§ **Instructions to follow**: Turn the material into a JSON list of strings with one string per line, skipping blank lines and leaving out the pictures. Begin at the line that contains "You are a computer-use" and stop after the line that contains "point(158,217)".

§ **Recorded information**:
↓↓↓
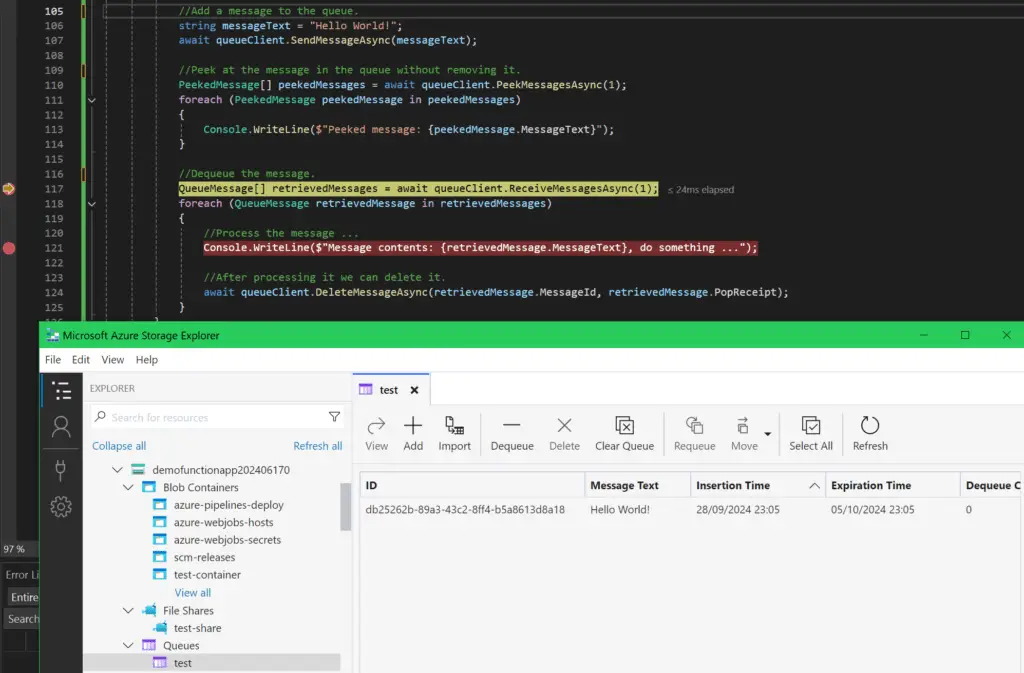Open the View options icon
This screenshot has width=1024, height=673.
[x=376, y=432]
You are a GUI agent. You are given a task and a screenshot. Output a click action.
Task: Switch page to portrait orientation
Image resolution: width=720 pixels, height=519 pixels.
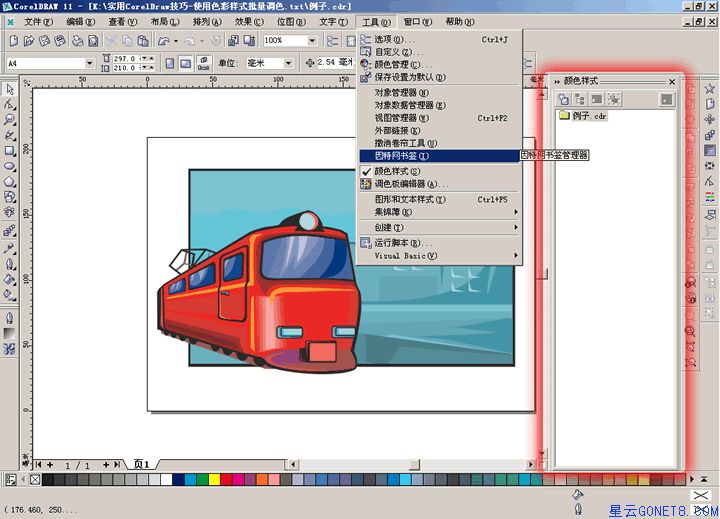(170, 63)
↑↑↑
↓↓↓
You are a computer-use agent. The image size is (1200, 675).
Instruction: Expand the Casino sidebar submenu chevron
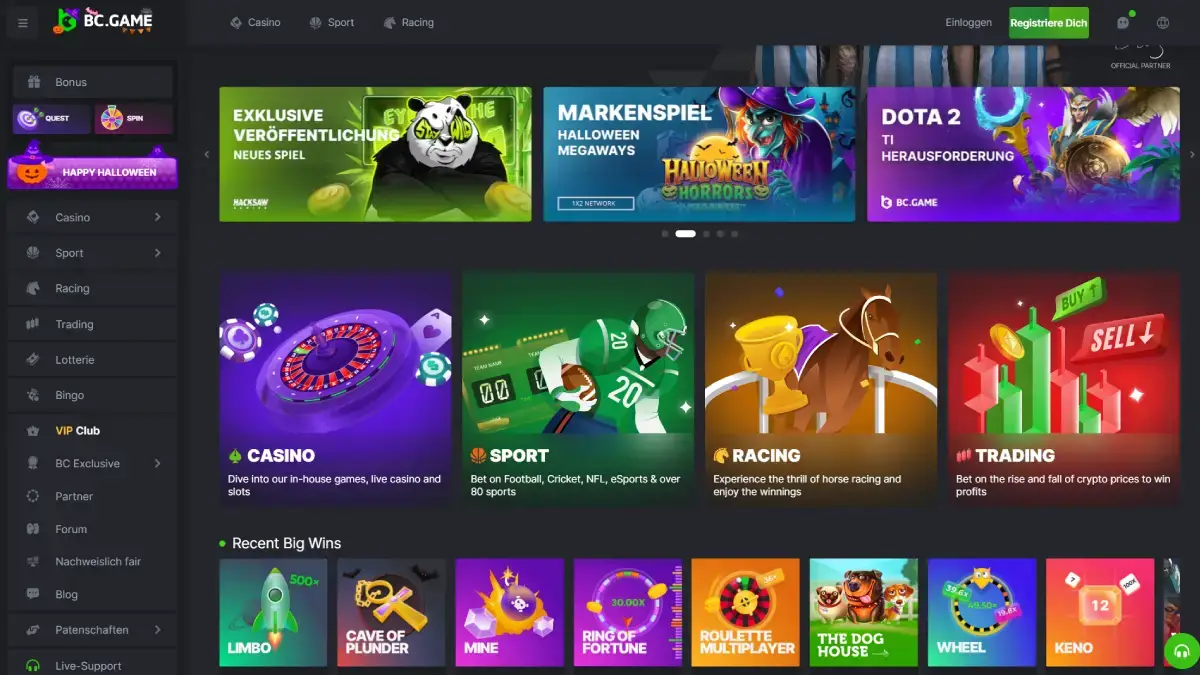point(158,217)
↑↑↑
§ **Expected answer**:
[
  "You are a computer-use agent. The image size is (1200, 675).",
  "Instruction: Expand the Casino sidebar submenu chevron",
  "point(158,217)"
]